## Start Source extract
Full immersion of the structure into the liquid bath

In this section, we propose a model to describe the dynamics of the capillary rise in structures that are plunged in the liquid bath at a velocity V until fully immersed and then withdrawn from this bath with the same velocity. We compare the cases of the immersion of a rigid structure, that has the same geometry as the tubular-shaped closed flexible structure, and of a flexible grooved sheet.

Let us first consider the case of a rigid structure. The situation differs from what has been described in the previous sections as, first, the structure being rigid, β is constant and equal to \(\beta=\bar{d}/2\), and second, while the structure is immersed into or withdrawn from the bath the pressure at the bottom of the structure varies with the length of immersion \({L}^{{\prime} }\). In the immersion phase \({L}^{{\prime} }=Vt\) with 0 ≤ t ≤ t^* and with t^* = L/V, the time at which the structure is fully immersed and withdrawing starts, while in the withdrawing phase \({L}^{{\prime} }=V(2{t}^{*}-t)\), with t^* ≤ t ≤ 2t^*. Hence, the extra pressure drop is \(\Delta {p}_{{{{\rm{im}}}}}=\rho gVt\) during the immersion phase and \({p}_{{{{\rm{im}}}}}=\rho gV(2{t}^{*}-t)\) in the withdrawing phase.

The dynamics of the capillary rise ℓ_I in the pipe of circular sector cross-section is thus described by :

$$\frac{\mu h}{2{d}^{3}}G(\beta=\bar{d}/2,\bar{d}){\ell }_{I}\dot{{\ell }_{I}}= \frac{2\gamma (2+\bar{d})}{d}+\rho gVt-\rho g{\ell }_{I}\\ {{{\rm{for}}}}\,0\le t < {t}^{*},\,{{{\rm{and}}}}$$

(71a)

$$\frac{\mu h}{2{d}^{3}}G(\beta=\bar{d}/2,\bar{d}){\ell }_{I}\dot{{\ell }_{I}}= \frac{2\gamma (2+\bar{d})}{d}+\rho gV(2{t}^{*}-t)-\rho g{\ell }_{I}\\ {{{\rm{for}}}}\,{t}^{*} < t\le 2L/V.$$

(71b)

Note that these equations correspond to Eq. (30), for \(\beta=\bar{d}/2\), and hence A = hd/2, to which is has been added the aforementioned extra pressure term. By rescaling ℓ_I, t and V in Eq. (71) by \({\ell }_{I}^{\infty,{{{\rm{open}}}}}\), τ_I, and \({\ell }_{I}^{\infty,{{{\rm{open}}}}}/{\tau }_{I}\), respectively, we obtain the dimensionless form of the evolution equation of the capillary rise into the closed grooves:

$$G(\beta=\bar{d}/2,\bar{d}){\bar{d}}^{2}{\bar{\ell }}_{I}{\dot{\bar{\ell }}}_{I}= (2+\bar{d})+\bar{V}\bar{t}-{\bar{\ell }}_{I}\\ {{{\rm{for}}}}\,0\le \bar{t} < {\bar{t}}^{*},\,{{{\rm{and}}}}$$

(72a)
## End Source extract
## Start Items
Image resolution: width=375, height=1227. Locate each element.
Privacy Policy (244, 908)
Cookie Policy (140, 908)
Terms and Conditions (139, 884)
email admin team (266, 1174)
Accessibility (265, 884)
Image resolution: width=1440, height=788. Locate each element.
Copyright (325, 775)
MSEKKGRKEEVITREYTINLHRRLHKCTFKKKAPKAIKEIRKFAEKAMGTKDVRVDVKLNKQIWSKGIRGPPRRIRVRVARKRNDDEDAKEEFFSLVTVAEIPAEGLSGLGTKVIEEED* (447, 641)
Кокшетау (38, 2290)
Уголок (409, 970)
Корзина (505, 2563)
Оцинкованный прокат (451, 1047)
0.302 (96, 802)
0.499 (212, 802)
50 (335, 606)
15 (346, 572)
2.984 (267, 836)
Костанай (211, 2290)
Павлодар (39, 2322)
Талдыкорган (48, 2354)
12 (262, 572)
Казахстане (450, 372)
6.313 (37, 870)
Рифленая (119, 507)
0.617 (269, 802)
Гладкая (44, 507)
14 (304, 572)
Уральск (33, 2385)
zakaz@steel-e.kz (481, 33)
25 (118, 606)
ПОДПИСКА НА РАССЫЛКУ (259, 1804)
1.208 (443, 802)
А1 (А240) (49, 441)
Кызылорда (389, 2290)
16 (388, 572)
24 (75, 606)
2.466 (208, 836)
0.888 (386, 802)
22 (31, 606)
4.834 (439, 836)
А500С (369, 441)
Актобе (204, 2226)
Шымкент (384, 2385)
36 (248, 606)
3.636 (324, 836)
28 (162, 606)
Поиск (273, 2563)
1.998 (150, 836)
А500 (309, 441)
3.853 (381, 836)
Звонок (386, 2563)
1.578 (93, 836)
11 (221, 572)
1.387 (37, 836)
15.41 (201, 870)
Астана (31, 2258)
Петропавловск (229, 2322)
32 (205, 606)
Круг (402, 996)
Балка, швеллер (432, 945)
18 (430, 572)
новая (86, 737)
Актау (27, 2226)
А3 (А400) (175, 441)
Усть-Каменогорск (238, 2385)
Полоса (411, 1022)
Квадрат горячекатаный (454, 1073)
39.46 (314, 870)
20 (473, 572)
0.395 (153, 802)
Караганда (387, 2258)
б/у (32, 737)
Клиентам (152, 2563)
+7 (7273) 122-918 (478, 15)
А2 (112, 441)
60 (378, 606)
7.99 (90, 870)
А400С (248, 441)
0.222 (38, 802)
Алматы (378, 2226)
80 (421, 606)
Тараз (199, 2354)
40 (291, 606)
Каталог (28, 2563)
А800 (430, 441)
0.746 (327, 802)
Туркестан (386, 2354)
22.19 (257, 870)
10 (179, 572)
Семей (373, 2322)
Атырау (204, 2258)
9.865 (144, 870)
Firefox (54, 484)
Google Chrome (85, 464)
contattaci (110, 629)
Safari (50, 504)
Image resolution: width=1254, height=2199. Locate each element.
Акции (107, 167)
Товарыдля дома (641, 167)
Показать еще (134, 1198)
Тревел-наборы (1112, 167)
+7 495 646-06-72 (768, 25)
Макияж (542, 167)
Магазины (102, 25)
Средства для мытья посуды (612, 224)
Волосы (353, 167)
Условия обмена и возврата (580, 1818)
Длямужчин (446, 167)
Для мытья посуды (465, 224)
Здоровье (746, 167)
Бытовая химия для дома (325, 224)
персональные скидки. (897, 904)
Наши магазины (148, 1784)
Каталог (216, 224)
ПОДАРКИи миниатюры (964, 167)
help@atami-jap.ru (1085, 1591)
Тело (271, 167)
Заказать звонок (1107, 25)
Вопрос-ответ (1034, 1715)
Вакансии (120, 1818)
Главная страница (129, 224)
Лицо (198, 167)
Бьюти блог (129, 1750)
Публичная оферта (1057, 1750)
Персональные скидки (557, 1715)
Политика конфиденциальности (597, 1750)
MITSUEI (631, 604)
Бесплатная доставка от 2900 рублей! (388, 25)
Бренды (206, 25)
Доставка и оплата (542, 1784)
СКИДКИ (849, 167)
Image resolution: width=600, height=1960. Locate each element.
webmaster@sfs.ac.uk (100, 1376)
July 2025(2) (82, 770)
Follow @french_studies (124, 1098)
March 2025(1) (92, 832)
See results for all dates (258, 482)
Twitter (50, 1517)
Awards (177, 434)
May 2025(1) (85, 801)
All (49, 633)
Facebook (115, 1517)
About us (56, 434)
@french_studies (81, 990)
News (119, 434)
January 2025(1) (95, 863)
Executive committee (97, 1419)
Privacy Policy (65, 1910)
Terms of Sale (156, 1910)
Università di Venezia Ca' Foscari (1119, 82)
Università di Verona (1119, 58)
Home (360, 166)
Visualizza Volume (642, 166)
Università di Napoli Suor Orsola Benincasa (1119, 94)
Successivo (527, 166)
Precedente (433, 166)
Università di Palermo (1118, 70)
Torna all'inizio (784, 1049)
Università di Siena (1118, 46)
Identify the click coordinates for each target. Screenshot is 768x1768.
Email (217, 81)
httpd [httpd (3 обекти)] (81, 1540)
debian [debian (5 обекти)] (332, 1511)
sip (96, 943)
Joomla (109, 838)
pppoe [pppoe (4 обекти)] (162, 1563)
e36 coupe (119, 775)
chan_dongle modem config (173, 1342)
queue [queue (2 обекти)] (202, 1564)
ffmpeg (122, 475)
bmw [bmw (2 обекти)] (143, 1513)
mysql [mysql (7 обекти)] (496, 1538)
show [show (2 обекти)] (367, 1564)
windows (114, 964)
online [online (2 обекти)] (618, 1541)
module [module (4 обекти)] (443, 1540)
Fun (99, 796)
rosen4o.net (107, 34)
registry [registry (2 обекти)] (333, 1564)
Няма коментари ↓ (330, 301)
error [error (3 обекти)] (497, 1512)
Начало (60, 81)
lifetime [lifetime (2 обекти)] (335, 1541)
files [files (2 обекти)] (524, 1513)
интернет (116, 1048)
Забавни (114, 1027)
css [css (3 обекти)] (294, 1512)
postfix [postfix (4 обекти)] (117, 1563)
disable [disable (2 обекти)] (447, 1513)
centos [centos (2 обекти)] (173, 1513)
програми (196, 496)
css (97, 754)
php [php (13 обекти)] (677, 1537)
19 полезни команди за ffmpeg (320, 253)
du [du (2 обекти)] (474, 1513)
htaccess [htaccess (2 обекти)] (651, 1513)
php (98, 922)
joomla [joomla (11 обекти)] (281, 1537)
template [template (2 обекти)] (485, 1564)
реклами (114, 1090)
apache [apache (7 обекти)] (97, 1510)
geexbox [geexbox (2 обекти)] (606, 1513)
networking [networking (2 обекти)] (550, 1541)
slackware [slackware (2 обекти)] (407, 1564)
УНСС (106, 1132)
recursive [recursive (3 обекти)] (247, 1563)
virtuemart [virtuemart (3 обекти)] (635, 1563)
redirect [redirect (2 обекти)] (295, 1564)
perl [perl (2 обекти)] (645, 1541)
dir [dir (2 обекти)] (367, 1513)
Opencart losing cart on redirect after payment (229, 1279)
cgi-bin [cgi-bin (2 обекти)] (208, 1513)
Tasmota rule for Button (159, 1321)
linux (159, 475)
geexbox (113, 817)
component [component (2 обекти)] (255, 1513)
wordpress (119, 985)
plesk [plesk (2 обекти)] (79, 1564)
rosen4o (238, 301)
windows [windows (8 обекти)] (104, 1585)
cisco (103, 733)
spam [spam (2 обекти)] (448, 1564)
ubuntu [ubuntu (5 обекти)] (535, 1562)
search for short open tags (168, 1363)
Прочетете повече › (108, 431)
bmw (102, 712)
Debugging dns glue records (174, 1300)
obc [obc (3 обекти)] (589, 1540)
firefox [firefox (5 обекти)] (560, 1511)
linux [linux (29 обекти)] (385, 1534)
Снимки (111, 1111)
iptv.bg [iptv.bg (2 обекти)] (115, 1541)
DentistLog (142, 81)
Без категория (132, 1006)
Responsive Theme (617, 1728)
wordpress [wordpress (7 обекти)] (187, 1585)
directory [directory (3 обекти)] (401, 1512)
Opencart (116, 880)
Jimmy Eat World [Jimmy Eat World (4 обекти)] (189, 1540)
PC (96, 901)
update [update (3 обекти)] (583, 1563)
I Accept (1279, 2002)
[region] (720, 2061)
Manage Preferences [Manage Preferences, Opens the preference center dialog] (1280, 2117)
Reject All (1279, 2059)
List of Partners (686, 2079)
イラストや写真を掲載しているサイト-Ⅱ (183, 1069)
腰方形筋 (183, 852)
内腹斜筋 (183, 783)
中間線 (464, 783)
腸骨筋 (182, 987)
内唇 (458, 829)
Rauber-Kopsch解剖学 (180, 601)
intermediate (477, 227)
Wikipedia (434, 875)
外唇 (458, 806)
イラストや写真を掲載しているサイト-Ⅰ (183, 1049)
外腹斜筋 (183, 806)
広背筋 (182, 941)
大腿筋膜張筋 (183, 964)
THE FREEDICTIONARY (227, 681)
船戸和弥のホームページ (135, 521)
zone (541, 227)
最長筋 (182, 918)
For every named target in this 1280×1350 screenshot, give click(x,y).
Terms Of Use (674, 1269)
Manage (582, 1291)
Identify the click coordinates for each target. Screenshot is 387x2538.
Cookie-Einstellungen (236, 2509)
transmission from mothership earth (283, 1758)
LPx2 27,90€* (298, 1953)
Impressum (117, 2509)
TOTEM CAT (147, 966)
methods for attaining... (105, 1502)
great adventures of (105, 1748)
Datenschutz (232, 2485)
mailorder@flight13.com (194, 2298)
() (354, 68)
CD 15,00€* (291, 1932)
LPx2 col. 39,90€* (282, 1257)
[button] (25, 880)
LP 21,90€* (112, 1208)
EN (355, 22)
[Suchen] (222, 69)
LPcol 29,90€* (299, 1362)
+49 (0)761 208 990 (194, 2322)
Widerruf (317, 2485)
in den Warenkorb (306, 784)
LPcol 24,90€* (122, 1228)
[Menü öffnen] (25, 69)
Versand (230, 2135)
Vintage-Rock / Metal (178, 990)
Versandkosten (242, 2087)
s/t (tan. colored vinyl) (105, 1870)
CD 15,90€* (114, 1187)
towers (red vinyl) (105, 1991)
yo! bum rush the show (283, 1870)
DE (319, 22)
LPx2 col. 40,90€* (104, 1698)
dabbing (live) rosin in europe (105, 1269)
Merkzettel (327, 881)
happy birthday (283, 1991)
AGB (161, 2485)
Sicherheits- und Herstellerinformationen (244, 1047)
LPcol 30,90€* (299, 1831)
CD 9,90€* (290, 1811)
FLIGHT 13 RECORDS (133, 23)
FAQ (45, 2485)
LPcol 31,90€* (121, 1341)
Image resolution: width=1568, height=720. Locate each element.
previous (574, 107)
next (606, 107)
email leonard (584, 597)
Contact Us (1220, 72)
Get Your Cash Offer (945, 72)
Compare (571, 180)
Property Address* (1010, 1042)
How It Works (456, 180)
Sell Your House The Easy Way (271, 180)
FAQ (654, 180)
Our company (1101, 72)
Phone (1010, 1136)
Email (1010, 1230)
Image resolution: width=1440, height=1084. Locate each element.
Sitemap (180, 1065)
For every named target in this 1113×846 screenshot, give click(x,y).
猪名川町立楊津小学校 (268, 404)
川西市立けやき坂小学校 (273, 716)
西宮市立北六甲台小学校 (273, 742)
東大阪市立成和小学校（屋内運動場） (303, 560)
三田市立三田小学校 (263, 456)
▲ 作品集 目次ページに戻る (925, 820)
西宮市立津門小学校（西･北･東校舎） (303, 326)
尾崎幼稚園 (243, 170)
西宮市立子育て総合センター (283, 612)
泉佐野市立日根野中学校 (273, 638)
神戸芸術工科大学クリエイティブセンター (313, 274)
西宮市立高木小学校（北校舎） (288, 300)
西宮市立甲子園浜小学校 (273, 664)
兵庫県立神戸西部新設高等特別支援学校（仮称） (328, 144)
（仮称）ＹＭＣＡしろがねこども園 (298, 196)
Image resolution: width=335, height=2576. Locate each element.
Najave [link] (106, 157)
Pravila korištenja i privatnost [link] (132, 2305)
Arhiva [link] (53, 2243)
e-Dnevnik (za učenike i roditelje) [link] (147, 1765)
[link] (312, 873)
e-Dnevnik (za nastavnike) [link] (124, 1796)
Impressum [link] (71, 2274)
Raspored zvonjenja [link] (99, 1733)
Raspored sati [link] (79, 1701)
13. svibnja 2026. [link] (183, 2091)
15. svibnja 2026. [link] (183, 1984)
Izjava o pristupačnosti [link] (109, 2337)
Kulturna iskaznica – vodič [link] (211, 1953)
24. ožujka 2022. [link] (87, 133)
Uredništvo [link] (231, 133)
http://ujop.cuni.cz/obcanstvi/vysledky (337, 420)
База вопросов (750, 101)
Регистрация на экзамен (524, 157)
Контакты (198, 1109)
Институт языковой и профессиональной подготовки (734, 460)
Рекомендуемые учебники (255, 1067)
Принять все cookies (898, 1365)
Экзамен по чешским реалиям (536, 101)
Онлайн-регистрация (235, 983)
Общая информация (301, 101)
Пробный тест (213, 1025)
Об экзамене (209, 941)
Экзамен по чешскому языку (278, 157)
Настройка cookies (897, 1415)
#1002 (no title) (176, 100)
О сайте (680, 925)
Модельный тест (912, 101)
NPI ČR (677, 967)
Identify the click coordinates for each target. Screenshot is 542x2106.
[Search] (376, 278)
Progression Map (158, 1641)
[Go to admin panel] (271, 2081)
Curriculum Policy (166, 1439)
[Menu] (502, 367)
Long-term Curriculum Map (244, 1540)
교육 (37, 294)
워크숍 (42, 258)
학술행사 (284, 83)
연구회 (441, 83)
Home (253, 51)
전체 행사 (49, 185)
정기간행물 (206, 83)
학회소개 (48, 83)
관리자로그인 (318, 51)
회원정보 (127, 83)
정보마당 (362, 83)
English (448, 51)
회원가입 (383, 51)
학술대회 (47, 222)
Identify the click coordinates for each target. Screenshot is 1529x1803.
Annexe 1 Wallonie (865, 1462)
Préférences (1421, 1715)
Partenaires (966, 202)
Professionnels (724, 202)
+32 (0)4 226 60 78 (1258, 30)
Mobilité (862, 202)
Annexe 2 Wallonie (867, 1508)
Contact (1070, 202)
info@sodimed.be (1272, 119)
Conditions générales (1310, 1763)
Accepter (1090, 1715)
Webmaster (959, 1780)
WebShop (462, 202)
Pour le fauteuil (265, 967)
## End Items
__Exercise task 1__. In the capillary rise excerpt, what does t^* stand for?
__Exercise task 2__. Please extract every line of the records that contains the string "Annexe".

__Finished answer 1__. The time at which the structure is fully immersed and withdrawing starts, with t^* = L/V.

__Finished answer 2__.
Annexe 1 Wallonie (865, 1462)
Annexe 2 Wallonie (867, 1508)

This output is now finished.